• **Task**: Could you give the rows again from the start through the line containing "The width and height of the screenshot is (688, 674).", inclusive, swapping "particular" for "specific" and leaving everything else unchanged?
-------
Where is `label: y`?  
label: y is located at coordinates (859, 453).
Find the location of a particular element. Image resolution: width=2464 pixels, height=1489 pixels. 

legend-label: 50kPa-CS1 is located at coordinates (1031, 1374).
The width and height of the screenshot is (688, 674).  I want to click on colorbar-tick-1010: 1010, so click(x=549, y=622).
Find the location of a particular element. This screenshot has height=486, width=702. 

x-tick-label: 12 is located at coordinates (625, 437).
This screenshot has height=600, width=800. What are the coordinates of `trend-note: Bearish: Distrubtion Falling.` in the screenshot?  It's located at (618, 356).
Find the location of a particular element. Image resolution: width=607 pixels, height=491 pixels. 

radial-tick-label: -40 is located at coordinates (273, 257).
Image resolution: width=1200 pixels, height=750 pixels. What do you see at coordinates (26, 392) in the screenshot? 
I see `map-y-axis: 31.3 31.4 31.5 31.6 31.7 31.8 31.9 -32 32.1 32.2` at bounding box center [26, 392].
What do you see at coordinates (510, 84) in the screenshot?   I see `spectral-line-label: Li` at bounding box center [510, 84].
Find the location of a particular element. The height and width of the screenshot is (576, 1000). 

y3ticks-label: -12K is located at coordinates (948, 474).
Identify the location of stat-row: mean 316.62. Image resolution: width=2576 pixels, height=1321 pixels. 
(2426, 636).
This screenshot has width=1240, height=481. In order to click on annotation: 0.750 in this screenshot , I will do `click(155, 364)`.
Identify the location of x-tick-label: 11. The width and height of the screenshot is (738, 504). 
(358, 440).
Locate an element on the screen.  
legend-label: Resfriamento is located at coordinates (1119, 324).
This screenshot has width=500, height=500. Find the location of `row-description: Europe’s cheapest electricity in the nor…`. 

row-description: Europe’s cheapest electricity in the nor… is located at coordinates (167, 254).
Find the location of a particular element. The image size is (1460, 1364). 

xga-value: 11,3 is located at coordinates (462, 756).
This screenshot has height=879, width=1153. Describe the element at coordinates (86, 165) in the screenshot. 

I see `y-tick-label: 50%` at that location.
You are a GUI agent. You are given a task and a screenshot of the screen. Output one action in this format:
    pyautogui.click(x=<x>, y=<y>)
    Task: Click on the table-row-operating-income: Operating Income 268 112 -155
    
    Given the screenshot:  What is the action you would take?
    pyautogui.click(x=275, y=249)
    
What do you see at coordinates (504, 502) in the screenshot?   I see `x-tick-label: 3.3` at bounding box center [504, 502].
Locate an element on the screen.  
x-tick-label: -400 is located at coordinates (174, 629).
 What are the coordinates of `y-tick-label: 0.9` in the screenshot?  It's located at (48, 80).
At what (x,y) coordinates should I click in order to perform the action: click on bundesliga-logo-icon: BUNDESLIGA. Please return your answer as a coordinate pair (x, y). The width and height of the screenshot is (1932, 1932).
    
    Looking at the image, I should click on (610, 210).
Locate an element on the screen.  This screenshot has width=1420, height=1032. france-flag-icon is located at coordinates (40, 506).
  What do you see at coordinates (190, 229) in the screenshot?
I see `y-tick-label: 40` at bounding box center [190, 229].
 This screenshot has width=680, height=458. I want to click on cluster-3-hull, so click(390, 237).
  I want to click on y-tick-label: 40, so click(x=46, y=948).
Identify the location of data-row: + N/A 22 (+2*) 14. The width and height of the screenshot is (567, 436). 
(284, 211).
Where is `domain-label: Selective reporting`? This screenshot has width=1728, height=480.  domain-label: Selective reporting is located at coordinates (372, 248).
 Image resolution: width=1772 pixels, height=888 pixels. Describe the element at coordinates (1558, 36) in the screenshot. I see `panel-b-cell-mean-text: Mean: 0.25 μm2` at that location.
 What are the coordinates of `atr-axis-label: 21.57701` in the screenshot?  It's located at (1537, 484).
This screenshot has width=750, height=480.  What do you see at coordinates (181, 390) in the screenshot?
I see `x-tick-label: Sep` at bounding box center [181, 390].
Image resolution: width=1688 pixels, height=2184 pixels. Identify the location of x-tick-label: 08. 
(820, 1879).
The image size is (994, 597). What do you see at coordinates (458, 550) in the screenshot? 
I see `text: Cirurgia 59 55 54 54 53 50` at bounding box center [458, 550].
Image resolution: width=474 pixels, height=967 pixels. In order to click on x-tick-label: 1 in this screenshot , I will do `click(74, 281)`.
-------
• **Reply**:
Where is `label: y`?  
label: y is located at coordinates (859, 453).
Find the location of a specific element. Image resolution: width=2464 pixels, height=1489 pixels. 

legend-label: 50kPa-CS1 is located at coordinates (1031, 1374).
The width and height of the screenshot is (688, 674).  I want to click on colorbar-tick-1010: 1010, so click(x=549, y=622).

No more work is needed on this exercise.